SIP-11 too broken to ship as-is, IMO | Rex Kerr | 11/10/12 10:09 AM | It's good to get releases out in a timely fashion. However, if common use cases of major new features are hopelessly broken, and easy fixes are available, I'd argue that the delay is better for PR than the alternative. In the case of string interpolation, there's a really unhealthy conjunction of bugs in SI-6631 and SI-6559 (closed as duplicate, but although issue was fixed in 2.10.x, it wasn't ported to 2.10.0, and I can't find a ticket for the fix). Let's suppose we need to do something on Windows. Painful, I know, but some people do. Let's suppose we want to get index.html in a set of directories. scala> s"c:\foo\$arg\index.html" java.lang.StringIndexOutOfBoundsException: String index out of range: 7 scala> s"""c:\foo\$arg\index.html""" java.lang.StringIndexOutOfBoundsException: String index out of range: 7 scala> raw"c:\foo\$arg\index.html" scala.StringContext$InvalidEscapeException: invalid escape character at index 0 in "\index.html" scala> raw"""c:\foo\$arg\index.html""" scala.StringContext$InvalidEscapeException: invalid escape character at index 0 in "\index.html" Crikey, that went well, didn't it? There's no way to make this work without more pain than the old way. Let's try the old way: scala> "c:\foo\"+arg+"\index.html" <console>:1: error: identifier expected but string literal found. "c:\foo\"+arg+"\index.html" Yeah, fair enough, needs to be raw, and the error message helps somewhat. scala> """c:\foo\"""+arg+"""\index.html""" res8: String = c:\foo\bar\index.html scala> """c:\foo\%s\index.html""".format(arg) res9: String = c:\foo\bar\index.html I advise against -FINALing in this state, unless you're trying to send a "don't use new features in a .0 release" message. One fix is already in and just needs to be backported; I will write the other one if no-one else has time to do it. (I doubt that adding a bounds check is the majority of the difficulty, but hey, I'm happy to.) --Rex |
Re: SIP-11 too broken to ship as-is, IMO | Paul Phillips | 11/10/12 10:18 AM |
Maybe it's my skewed perspective, but to me the fact that it doesn't work is of small importance compared to the fact that we would be shipping what seem to be pretty disastrous semantics, which we would then have to be compatible with afterward.
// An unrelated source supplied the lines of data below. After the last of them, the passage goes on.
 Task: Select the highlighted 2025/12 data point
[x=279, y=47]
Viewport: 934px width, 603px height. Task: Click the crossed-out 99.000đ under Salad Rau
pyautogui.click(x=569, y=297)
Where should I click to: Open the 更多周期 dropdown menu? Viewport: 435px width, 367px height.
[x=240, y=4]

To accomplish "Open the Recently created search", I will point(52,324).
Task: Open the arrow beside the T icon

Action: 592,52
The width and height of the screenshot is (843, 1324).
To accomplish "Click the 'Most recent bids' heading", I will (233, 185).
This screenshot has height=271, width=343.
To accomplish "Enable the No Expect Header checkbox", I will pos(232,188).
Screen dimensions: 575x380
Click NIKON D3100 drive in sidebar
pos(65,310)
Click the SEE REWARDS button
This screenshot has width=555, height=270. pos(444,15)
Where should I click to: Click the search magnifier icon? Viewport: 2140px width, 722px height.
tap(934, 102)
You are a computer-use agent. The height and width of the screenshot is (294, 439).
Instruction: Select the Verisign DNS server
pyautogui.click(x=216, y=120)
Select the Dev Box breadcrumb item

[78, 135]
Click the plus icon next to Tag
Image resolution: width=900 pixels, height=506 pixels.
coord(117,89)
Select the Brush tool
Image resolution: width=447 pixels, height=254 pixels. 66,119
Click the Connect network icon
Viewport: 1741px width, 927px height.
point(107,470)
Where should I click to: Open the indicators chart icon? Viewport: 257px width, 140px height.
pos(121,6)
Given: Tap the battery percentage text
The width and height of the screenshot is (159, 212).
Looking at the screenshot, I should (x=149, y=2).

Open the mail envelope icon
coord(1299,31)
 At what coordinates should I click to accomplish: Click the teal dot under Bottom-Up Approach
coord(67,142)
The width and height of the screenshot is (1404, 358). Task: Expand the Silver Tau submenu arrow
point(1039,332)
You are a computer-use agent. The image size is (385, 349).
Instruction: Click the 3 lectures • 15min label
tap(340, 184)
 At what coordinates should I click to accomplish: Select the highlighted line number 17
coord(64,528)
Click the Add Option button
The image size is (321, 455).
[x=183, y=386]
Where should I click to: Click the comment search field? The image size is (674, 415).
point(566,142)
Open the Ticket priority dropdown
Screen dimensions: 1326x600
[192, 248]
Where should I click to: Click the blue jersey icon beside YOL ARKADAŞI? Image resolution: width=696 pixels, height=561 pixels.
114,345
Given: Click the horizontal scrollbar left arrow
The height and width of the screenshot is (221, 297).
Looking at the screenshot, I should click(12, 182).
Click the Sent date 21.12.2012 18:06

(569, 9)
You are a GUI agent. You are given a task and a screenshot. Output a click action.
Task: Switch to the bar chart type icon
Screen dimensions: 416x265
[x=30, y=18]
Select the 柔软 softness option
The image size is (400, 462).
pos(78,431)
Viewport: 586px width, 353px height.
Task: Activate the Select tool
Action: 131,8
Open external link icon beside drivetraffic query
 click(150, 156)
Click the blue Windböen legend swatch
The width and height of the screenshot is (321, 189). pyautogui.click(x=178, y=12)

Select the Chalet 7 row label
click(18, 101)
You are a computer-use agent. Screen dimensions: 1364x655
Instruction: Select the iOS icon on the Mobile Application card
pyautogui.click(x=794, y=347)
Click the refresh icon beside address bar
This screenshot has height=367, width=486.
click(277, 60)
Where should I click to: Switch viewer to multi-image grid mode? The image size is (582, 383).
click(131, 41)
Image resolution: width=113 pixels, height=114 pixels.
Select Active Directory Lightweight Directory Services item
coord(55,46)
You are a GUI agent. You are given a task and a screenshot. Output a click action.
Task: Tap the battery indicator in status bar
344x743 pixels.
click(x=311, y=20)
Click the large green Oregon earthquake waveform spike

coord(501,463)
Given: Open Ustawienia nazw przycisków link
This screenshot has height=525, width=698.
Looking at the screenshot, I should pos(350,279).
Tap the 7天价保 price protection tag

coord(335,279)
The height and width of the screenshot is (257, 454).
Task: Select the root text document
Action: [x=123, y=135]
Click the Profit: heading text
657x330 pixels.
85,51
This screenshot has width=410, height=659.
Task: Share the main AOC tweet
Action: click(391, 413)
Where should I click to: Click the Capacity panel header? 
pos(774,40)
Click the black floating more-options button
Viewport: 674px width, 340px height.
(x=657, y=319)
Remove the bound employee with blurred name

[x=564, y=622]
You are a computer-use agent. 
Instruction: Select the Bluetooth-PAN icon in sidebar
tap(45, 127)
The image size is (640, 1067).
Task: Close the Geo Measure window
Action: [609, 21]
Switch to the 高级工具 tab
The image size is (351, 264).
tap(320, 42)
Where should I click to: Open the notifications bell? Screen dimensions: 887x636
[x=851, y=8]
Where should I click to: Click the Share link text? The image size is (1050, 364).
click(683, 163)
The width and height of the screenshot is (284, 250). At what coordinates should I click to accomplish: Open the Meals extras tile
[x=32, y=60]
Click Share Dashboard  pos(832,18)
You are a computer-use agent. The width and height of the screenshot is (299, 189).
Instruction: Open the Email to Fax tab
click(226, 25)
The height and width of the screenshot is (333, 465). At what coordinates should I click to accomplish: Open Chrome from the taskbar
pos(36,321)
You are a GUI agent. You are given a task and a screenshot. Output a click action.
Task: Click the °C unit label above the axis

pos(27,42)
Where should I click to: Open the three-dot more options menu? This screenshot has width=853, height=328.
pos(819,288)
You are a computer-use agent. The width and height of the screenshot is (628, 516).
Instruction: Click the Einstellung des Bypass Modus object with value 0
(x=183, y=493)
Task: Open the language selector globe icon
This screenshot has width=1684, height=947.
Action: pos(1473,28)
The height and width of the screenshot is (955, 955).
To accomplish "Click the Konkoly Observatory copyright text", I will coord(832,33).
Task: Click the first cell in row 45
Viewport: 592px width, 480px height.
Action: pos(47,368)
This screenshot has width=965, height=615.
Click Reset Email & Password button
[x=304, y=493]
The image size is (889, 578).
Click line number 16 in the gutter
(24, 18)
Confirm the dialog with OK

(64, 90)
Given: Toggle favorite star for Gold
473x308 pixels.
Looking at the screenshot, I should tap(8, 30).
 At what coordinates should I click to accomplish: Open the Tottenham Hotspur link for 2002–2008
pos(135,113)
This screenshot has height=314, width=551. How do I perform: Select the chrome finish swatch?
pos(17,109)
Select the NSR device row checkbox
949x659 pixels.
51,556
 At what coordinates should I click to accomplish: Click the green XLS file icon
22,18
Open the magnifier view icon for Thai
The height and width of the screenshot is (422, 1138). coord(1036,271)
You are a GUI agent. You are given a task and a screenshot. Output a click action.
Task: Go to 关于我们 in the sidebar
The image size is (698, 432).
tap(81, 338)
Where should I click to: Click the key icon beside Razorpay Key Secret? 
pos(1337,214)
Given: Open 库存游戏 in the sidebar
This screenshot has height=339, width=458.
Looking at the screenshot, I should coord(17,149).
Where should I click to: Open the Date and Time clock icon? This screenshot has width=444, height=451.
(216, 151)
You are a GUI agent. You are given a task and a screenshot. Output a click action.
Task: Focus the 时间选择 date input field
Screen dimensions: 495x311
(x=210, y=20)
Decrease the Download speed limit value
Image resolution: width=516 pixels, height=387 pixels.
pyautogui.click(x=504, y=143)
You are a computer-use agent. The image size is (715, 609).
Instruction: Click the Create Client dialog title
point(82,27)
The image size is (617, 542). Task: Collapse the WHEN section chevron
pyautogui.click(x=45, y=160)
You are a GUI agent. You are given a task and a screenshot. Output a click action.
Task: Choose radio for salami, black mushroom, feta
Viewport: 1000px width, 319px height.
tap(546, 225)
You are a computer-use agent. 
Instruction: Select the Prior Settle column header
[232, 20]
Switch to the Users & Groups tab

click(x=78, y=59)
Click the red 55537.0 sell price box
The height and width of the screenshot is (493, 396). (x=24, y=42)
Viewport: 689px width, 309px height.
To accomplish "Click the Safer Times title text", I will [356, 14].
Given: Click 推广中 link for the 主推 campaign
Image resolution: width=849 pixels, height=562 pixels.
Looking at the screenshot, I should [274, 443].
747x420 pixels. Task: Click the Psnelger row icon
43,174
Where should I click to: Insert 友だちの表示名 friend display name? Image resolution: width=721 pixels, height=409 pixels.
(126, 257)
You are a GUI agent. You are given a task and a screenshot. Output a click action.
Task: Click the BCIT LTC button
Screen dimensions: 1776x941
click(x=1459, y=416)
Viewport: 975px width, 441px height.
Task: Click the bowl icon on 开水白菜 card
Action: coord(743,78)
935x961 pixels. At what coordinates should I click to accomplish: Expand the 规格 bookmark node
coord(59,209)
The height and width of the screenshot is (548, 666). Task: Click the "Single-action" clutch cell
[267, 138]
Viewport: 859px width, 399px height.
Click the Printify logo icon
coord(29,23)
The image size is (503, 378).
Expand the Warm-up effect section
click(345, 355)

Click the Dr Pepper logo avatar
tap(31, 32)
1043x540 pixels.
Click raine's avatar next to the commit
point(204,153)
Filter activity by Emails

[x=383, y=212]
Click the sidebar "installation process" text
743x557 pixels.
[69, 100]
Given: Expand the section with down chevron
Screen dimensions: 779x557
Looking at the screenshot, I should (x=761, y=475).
"""I have a long string with a bunch of stuff in it, maybe even a \windows\path\to\foo""" Let's say that string goes on for pages. Oh, I'd like to use string interpolation now. s"""I have a long string with $stuff in it, maybe even a \windows\path\to\foo"""
Now my string has form feeds and tabs in it. I didn't touch that part! And I have to habitually use triple-quoted strings for everything now, because otherwise I am constantly having to convert to triple quotes anyway, because there's no way to include a single quote in a single quoted interpolated string. Unfortunately at least half my strings have single quotes in them.
|
Re: SIP-11 too broken to ship as-is, IMO | Rex Kerr | 11/10/12 10:42 AM | On Sat, Nov 10, 2012 at 1:18 PM, Paul Phillips <pa...@improving.org> wrote: Well, that's sort of an argument for leaving it broken, because then if we fix the semantics we don't have to worry as much that people actually used it!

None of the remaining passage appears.